Starting point is 00:14:51 You always have underlying topology. Like, there are things we know, right, where for generic problems, we might not know those specific topics. And I think that's where, like, our take on the problem is different in the sense that we want to exploit network-specific domains that you can quantify almost, right? You can use a structure for them as opposed to a generic problem. So you're providing a domain expert in networking with machine learning tools, and they don't necessarily have to be a machine learning expert to be able to use these tools to make the whole thing.

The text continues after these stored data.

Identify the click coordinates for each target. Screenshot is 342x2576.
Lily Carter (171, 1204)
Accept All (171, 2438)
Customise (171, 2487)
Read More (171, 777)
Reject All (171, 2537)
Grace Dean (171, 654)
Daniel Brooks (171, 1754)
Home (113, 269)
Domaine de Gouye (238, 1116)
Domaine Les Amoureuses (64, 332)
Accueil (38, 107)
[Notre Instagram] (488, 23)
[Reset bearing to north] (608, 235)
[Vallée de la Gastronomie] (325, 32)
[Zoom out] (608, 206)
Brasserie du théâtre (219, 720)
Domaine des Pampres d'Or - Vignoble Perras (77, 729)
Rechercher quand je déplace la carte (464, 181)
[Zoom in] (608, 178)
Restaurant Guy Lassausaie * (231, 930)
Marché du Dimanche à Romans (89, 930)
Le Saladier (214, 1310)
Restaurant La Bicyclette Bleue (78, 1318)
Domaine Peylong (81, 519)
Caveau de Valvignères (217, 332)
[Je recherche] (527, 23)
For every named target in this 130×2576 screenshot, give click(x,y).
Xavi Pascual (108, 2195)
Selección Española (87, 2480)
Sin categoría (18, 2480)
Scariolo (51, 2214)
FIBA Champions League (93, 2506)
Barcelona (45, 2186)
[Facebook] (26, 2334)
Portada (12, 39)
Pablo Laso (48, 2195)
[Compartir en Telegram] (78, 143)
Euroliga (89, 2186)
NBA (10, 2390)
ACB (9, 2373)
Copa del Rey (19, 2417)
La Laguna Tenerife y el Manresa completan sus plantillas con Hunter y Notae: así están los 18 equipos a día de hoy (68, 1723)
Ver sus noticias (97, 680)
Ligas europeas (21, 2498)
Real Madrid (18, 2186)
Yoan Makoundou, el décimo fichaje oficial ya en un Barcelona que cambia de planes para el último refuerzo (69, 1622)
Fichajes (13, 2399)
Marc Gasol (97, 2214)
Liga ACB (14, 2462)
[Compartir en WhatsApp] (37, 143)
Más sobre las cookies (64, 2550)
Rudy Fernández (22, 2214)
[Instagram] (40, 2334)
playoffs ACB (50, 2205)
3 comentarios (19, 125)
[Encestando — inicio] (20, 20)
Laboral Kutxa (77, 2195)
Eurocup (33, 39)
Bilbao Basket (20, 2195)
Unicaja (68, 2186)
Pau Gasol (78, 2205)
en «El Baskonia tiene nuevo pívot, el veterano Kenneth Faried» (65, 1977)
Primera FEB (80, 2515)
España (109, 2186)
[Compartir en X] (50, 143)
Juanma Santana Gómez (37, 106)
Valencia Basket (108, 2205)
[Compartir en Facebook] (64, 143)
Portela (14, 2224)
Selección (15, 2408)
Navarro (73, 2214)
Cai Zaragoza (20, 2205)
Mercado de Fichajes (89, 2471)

Starting point is 00:15:22 Yeah, and I should preface that we don't know how to do this. Like, I'm just like giving you the idea of this is what we want to do. We don't know how to do it yet. Okay. Go in there a little bit. You don't know how to do this. So this is like... An idea.

Starting point is 00:15:38 Okay. Where are you with the idea? How far have you pushed on it? So what we did initially was just to verify this hypothesis that domain knowledge actually helps auto ML systems. And we were successfully able to demonstrate that. What we're doing now is take one specific area in networking that's very, very well structured, but yet rich in problems, specifically congestion control. So within congestion control, you might have a lot of different problems. What is the best

Starting point is 00:16:04 congestion control protocol for me to use at any given point in time, given different objective functions that I have? Or can I design an ML-based congestion control protocol? And a lot of different other questions that we have a whole list of. And our idea is, how do we build a domain-customized AutoML framework for congestion control specifically? So it's not even for networking, just for this very, very tiny domain within networking. And we're exploring whether we can do that. Okay. Thank you for the word hypothesis. It was the one I was searching for and couldn't find five minutes ago. You have a paper that just got accepted at the conference for Networked Systems Design and Implementation, NSDI, this year.

Starting point is 00:16:45 And you call it Private Eye. And it deals with scalable and privacy-preserving compromise detection in the cloud. What problem is this work addressing and what's promising about your approach to it? So the problem was really when we talked to Azure operators, one of the things they mentioned is we have these really good compromise detection systems that are very, very effective that customers can use, but they don't want to use. Or I don't know if like don't want to use might be a strong word. It might be that they are hesitant to use. And the reason for that seems to be that they're concerned about their privacy, how much data they want to share with Microsoft, and also taking on a third-party code.

Starting point is 00:17:27 So basically, Microsoft would have to maintain that compromise detection system for them, and a lot of customers aren't comfortable with that. So we looked at this, and the idea was, well, we still need to protect all of our customers, even though they don't necessarily want to use these systems. So how do we do this without needing our customers' permission to do so? And the observation was, and this is not a new observation, a lot of researchers have made this observation in the past, which is, well, network behavior changes when a VM is compromised. So can we use that change to basically say whether a VM is likely to be compromised or not, and then go from there.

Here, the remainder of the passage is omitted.